**INSTRUCTIONS TO FOLLOW:**
Below are some records. Return exactly the lines from the one containing "Open the Burgos CF team link" through the one containing "The width and height of the screenshot is (1434, 738).", both included, and only those.

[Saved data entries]
# # #
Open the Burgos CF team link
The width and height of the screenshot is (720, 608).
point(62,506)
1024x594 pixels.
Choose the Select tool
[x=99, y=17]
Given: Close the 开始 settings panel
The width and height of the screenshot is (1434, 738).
# # #
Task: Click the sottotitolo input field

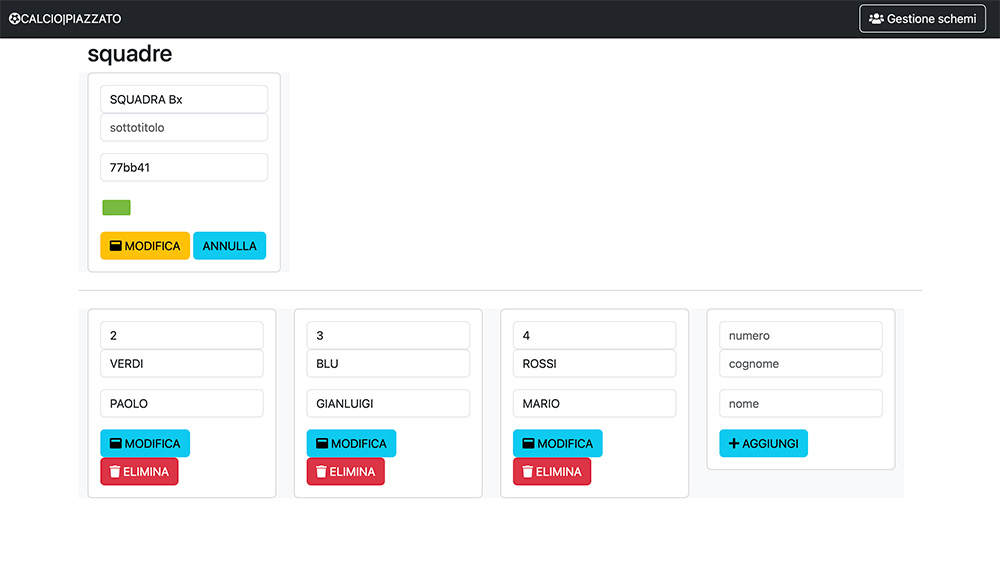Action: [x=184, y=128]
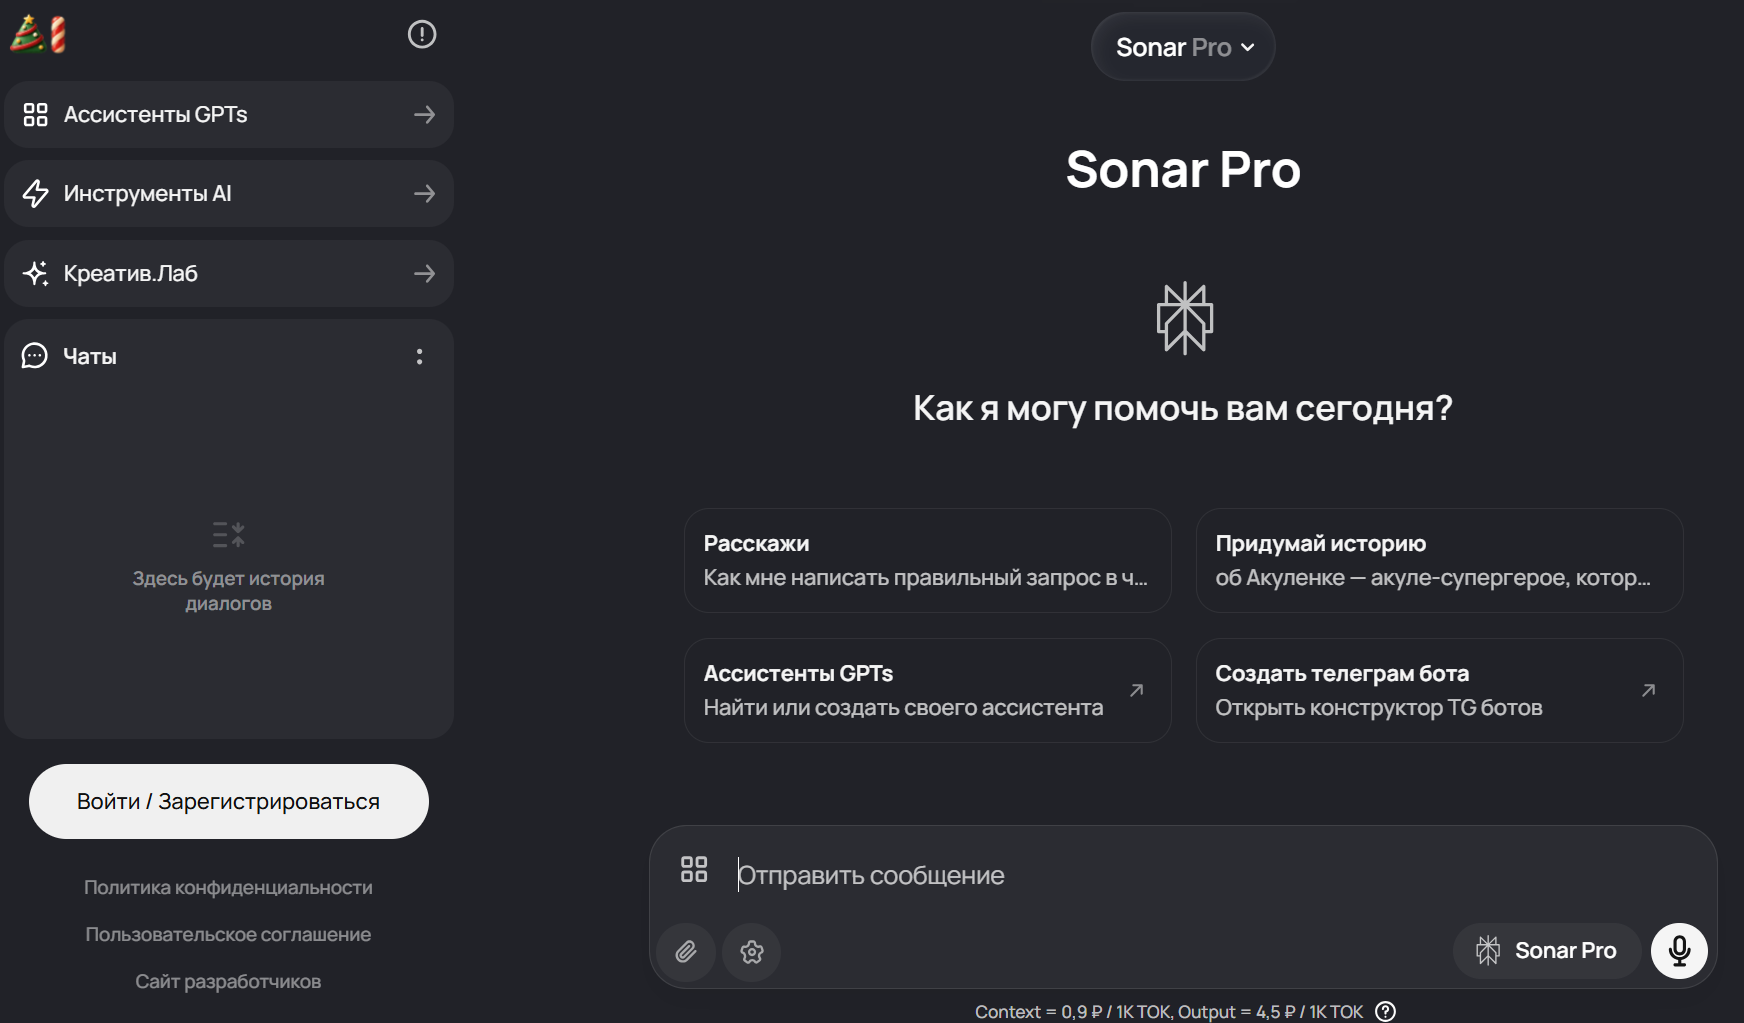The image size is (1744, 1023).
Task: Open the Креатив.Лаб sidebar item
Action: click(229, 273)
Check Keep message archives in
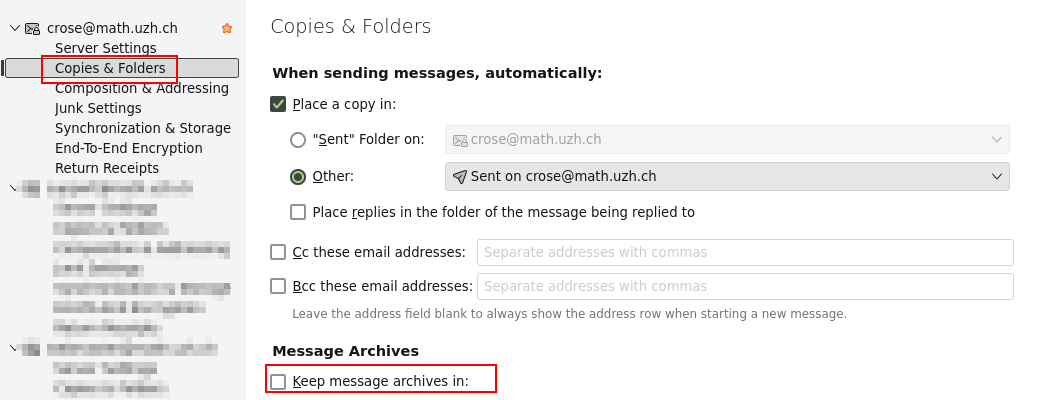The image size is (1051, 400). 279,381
# # #
**EXERCISE RESULT:**
Open the Burgos CF team link
The width and height of the screenshot is (720, 608).
point(62,506)
1024x594 pixels.
Choose the Select tool
[x=99, y=17]
Given: Close the 开始 settings panel
The width and height of the screenshot is (1434, 738).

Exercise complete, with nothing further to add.